ThinPrep Pap Test: The ThinPrep Pap Test is the most widely used method for cervical cancer screening in the United States. It was developed to address the limitations of the conventional Pap smear. The ThinPrep Pap Test was approved in May 1996 by the U.S. Food and Drug Administration (FDA) after rigorous clinical trials, as a replacement for the conventional Pap smear.
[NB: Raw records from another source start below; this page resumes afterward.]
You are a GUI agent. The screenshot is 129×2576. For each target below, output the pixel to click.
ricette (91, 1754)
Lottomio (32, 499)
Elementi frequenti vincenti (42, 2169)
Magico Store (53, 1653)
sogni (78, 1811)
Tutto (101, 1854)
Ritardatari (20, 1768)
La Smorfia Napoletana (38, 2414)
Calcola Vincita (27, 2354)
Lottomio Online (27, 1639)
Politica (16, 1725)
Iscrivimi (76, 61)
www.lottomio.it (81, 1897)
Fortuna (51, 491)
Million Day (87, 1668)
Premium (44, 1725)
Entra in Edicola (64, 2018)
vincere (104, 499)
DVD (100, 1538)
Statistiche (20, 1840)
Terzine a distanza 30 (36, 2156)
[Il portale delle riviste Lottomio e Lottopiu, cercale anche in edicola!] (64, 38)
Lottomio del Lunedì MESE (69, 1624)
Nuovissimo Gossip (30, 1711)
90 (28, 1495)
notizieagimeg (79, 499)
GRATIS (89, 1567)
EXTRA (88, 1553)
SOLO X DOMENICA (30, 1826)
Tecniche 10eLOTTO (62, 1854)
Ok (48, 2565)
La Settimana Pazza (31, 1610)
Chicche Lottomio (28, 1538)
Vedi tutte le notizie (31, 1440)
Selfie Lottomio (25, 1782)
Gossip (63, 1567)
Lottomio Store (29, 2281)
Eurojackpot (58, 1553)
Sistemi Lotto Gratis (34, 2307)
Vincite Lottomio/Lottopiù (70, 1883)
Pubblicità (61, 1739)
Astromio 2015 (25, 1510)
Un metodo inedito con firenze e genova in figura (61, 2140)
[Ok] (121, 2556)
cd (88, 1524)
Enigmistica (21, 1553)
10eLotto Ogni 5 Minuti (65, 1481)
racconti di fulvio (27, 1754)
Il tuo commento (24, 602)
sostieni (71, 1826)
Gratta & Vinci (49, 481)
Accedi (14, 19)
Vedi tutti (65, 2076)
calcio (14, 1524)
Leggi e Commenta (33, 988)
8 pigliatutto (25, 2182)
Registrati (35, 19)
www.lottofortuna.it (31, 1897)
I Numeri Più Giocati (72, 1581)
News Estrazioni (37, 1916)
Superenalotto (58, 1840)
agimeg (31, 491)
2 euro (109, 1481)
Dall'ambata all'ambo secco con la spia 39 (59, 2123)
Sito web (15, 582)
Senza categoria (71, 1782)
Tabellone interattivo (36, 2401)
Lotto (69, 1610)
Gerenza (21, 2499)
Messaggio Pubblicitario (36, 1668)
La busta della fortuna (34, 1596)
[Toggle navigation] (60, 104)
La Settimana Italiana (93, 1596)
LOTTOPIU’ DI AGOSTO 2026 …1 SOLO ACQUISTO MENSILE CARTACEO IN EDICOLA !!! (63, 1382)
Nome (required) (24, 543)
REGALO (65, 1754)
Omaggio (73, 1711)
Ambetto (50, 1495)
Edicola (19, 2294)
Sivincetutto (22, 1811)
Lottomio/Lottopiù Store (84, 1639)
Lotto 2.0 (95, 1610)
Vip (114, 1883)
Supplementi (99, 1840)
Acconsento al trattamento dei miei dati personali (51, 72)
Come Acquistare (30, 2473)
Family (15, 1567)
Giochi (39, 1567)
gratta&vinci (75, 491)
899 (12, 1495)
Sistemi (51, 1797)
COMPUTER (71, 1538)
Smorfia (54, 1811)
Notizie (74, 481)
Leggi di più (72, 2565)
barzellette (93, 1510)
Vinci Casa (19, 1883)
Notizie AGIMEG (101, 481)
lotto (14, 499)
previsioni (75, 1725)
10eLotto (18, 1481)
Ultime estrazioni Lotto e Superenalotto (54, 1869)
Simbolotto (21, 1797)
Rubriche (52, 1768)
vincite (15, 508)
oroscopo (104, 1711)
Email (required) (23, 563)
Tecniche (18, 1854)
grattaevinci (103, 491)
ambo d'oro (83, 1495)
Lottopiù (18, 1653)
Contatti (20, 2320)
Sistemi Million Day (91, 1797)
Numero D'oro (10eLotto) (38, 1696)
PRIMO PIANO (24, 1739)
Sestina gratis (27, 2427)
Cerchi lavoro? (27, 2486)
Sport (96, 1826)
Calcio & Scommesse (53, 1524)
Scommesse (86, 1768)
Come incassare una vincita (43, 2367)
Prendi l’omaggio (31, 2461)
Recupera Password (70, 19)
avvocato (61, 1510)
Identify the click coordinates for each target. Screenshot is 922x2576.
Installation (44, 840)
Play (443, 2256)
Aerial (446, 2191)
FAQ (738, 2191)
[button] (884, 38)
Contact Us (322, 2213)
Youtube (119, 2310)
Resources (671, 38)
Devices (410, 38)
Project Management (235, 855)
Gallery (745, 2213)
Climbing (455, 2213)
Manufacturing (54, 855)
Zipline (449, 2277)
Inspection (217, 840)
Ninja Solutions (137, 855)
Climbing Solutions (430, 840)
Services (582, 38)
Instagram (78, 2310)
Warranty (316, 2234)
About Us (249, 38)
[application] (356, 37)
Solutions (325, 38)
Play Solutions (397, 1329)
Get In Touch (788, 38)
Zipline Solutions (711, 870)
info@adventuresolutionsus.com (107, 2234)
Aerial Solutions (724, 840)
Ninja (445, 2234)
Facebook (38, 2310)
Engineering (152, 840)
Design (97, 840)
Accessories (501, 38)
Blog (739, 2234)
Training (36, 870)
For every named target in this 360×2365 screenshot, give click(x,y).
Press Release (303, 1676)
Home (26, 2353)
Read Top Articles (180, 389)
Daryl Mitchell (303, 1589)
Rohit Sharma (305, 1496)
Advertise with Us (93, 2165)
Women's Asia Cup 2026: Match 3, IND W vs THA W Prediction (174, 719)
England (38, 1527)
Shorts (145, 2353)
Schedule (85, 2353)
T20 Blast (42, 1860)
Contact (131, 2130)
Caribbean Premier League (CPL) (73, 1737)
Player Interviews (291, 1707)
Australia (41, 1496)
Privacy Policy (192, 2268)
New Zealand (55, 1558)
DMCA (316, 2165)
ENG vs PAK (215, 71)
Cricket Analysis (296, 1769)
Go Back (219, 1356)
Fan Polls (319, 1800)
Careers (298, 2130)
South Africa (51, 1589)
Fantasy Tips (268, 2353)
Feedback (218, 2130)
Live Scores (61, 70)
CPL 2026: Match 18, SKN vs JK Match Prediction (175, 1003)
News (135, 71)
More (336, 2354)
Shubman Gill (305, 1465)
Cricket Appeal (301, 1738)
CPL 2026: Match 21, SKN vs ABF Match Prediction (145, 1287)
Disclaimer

Requisition form

Since FDA approval, many studies have been published, in peer-reviewed medical journals, demonstrating a wide range of clinical benefits of the ThinPrep Pap Test including increased disease detection, reduction of ASCUS diagnoses, improved specimen adequacy, cost effectiveness and the ability to perform human papillomavirus (HPV) testing out of the same vial.

 

The ThinPrep Pap Test is the only replacement to the conventional Pap smear that has Food & Drug Administration (FDA) labeling claims stating that the ThinPrep is significantly more effective than the conventional Pap smear for the detection of low-grade squamous intraepithelial (LSIL) and more severe lesions in a variety of patient populations.

 

The Thin Prep Pap test is very easy to implement in your practice. Patient samples are collected the same as with a conventional Pap smear; however, the collection device is rinsed into a vial of preservative solution instead of being smeared on a slide. At the laboratory, the ThinPrep process disperses and filters the sample to produce a more representative patient sample with less obscuring material.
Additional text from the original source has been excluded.